Communism is what happens when, in the name of Mind,
men free themselves from God. But its
view of God, its knowledge of God, its experience
of God, is what alone gives character to a society
or a nation, and meaning to its destiny. Its culture,
the voice of this character, is merely that view,
knowledge, experience, of God, fixed by its most
intense spirits in terms intelligible to the mass of
men. There has never been a society or a nation
without God. But history is cluttered with the
wreckage of nations that became indifferent to God,
and died.
The crisis of Communism exists to the degree in which
it has failed to free the peoples that it rules
from God. Nobody knows this better than the Communist
Party of the Soviet Union. The crisis of
the Western world exists to the degree in which
it is indifferent to God. It exists to the degree in
which the Western world actually shares Communism's
materialist vision, is so dazzled by the logic
of the materialist interpretation of history, politics
and economics, that it fails to grasp that, for it,
the only possible answer to the Communist challenge:
Faith in God or Faith in Man? is the
challenge: Faith in God.
Economics is not the central problem of this century.
It is a relative problem which can be solved in
relative ways. Faith is the central problem of this
age. The Western world does not know it, but it
already possesses the answer to this problem--but
only provided that its faith in God and the freedom
He enjoins is as great as Communism's faith in Man.

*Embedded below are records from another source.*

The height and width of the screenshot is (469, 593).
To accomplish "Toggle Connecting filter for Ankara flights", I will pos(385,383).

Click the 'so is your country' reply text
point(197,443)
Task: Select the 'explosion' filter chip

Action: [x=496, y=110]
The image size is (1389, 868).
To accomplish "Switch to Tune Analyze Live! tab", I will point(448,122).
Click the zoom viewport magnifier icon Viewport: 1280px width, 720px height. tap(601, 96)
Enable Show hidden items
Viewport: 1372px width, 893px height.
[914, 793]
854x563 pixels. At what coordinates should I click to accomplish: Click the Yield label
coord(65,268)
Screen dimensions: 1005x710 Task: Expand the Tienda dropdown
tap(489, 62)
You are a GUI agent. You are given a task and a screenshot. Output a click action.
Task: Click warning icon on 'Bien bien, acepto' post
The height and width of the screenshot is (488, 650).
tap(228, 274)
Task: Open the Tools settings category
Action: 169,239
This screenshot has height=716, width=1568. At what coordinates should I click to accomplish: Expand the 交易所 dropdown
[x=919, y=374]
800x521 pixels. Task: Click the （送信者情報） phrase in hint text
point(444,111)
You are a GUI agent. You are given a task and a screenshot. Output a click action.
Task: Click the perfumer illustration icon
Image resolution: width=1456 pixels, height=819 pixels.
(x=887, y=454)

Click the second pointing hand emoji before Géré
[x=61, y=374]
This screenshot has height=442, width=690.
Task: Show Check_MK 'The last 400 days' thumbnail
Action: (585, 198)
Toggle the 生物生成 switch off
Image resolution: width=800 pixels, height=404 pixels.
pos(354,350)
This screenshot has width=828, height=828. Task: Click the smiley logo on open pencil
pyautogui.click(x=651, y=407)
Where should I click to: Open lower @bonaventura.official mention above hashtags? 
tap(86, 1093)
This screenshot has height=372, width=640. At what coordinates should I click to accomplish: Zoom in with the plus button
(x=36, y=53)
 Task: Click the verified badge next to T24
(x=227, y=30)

Chambers, contrary to the assumptions inherent in Churchill's bon mot,
burned with passion, a passion for Freedom. At its most basic, conservatism
is indeed a belief that "freedom is a need of the soul;" this need, so
evident in Witness,
does not similarly burn within the soul of the David Horowitz revealed
in Radical Son. Therefore, while the book succeeds as an indictment
of the Left, it fails utterly as a statement of faith.